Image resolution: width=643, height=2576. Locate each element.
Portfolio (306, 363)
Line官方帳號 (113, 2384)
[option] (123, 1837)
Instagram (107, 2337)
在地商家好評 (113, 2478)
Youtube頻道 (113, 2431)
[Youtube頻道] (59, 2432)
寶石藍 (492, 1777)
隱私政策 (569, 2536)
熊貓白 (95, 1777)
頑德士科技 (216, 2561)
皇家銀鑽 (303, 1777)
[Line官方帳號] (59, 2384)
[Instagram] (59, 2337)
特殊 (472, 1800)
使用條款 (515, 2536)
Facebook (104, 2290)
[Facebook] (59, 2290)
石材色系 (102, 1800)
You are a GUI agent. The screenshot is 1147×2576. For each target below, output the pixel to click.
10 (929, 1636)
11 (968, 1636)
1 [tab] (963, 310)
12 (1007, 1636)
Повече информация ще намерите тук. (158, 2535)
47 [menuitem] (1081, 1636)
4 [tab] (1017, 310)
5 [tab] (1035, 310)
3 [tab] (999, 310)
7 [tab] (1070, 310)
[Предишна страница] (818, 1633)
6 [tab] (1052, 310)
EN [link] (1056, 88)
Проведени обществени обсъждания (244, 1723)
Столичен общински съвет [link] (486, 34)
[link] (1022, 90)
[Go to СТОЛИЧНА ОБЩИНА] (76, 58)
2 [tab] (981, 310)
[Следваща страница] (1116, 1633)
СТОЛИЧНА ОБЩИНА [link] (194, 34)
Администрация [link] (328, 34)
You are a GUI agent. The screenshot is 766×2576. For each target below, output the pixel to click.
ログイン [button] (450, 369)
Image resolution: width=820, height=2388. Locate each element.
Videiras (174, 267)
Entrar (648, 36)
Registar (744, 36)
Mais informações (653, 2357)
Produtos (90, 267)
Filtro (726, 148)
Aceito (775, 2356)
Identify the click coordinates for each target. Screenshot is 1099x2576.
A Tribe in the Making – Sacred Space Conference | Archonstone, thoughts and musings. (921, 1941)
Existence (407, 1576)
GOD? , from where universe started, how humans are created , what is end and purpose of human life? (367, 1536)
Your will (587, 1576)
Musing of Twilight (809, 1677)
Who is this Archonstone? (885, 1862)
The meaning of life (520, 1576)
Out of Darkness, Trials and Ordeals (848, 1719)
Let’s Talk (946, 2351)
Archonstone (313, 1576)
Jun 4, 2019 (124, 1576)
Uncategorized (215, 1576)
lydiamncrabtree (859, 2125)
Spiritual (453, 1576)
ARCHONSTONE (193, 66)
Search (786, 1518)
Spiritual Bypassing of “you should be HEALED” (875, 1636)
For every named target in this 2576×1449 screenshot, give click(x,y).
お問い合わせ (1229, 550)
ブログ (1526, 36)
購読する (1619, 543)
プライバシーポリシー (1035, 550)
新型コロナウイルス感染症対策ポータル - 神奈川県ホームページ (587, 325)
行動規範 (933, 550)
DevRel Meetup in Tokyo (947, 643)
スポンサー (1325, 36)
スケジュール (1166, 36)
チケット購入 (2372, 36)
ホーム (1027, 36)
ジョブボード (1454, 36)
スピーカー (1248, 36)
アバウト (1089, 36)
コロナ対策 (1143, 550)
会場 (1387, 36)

▬▬▬▬▬▬▬▬▬▬

Your goal:
Repeat the data. Every word must match.

Answer area:
Image resolution: width=643, height=2576. Locate each element.
Portfolio (306, 363)
Line官方帳號 (113, 2384)
[option] (123, 1837)
Instagram (107, 2337)
在地商家好評 (113, 2478)
Youtube頻道 (113, 2431)
[Youtube頻道] (59, 2432)
寶石藍 (492, 1777)
隱私政策 (569, 2536)
熊貓白 (95, 1777)
頑德士科技 (216, 2561)
皇家銀鑽 (303, 1777)
[Line官方帳號] (59, 2384)
[Instagram] (59, 2337)
特殊 (472, 1800)
使用條款 (515, 2536)
Facebook (104, 2290)
[Facebook] (59, 2290)
石材色系 (102, 1800)
You are a GUI agent. The screenshot is 1147×2576. For each target below, output the pixel to click.
10 (929, 1636)
11 (968, 1636)
1 [tab] (963, 310)
12 (1007, 1636)
Повече информация ще намерите тук. (158, 2535)
47 [menuitem] (1081, 1636)
4 [tab] (1017, 310)
5 [tab] (1035, 310)
3 [tab] (999, 310)
7 [tab] (1070, 310)
[Предишна страница] (818, 1633)
6 [tab] (1052, 310)
EN [link] (1056, 88)
Проведени обществени обсъждания (244, 1723)
Столичен общински съвет [link] (486, 34)
[link] (1022, 90)
[Go to СТОЛИЧНА ОБЩИНА] (76, 58)
2 [tab] (981, 310)
[Следваща страница] (1116, 1633)
СТОЛИЧНА ОБЩИНА [link] (194, 34)
Администрация [link] (328, 34)
You are a GUI agent. The screenshot is 766×2576. For each target below, output the pixel to click.
ログイン [button] (450, 369)
Image resolution: width=820, height=2388. Locate each element.
Videiras (174, 267)
Entrar (648, 36)
Registar (744, 36)
Mais informações (653, 2357)
Produtos (90, 267)
Filtro (726, 148)
Aceito (775, 2356)
Identify the click coordinates for each target. Screenshot is 1099x2576.
A Tribe in the Making – Sacred Space Conference | Archonstone, thoughts and musings. (921, 1941)
Existence (407, 1576)
GOD? , from where universe started, how humans are created , what is end and purpose of human life? (367, 1536)
Your will (587, 1576)
Musing of Twilight (809, 1677)
Who is this Archonstone? (885, 1862)
The meaning of life (520, 1576)
Out of Darkness, Trials and Ordeals (848, 1719)
Let’s Talk (946, 2351)
Archonstone (313, 1576)
Jun 4, 2019 (124, 1576)
Uncategorized (215, 1576)
lydiamncrabtree (859, 2125)
Spiritual (453, 1576)
ARCHONSTONE (193, 66)
Search (786, 1518)
Spiritual Bypassing of “you should be HEALED” (875, 1636)
For every named target in this 2576×1449 screenshot, give click(x,y).
お問い合わせ (1229, 550)
ブログ (1526, 36)
購読する (1619, 543)
プライバシーポリシー (1035, 550)
新型コロナウイルス感染症対策ポータル - 神奈川県ホームページ (587, 325)
行動規範 (933, 550)
DevRel Meetup in Tokyo (947, 643)
スポンサー (1325, 36)
スケジュール (1166, 36)
チケット購入 (2372, 36)
ホーム (1027, 36)
ジョブボード (1454, 36)
スピーカー (1248, 36)
アバウト (1089, 36)
コロナ対策 (1143, 550)
会場 (1387, 36)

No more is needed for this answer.